Il nuovo regolamento recepisce nell'ordinamento nazionale le disposizioni del Regolamento (UE) 2024/1143 del Parlamento europeo e del Consiglio dell'11 aprile 2024 sulle indicazioni geografiche.

Tra le principali modifiche introdotte, il Regio Decreto mira a semplificare e snellire le procedure per l'esame delle domande di registrazione e modifica delle specifiche di prodotto. A tal fine, vengono ridotti i termini previsti nelle diverse fasi della procedura, vengono disciplinate le diverse tipologie di modifiche – di unione, standard e temporanee – e viene introdotta la procedura per la cancellazione delle indicazioni.
Inoltre, il Regio Decreto aggiorna il quadro giuridico del Comitato di Coordinamento per la Qualità Differenziata, l'organismo collegiale responsabile in materia, adeguandolo alla Legge 40/2015, del 1° ottobre, sul Quadro Giuridico del Settore Pubblico, nonché alle esigenze emerse durante la sua attività.

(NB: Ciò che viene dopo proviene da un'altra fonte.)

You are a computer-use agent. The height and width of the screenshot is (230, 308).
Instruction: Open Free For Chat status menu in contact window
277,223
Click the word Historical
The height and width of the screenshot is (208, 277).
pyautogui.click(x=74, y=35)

Il Regio Decreto disciplina anche l'applicazione in Spagna delle nuove normative dell'Unione Europea relative alla fornitura di vini e prodotti agricoli a Denominazione di Origine Protetta (DOP) e Indicazione Geografica Protetta (IGP). Ciò consente l'applicazione di norme vincolanti per la fornitura di vino e di tutti i prodotti agricoli protetti da un'indicazione geografica, un'opzione precedentemente disponibile solo per i settori dei formaggi e dei prosciutti.
Martedì 10 marzo 2026/ MAPA/ Spagna.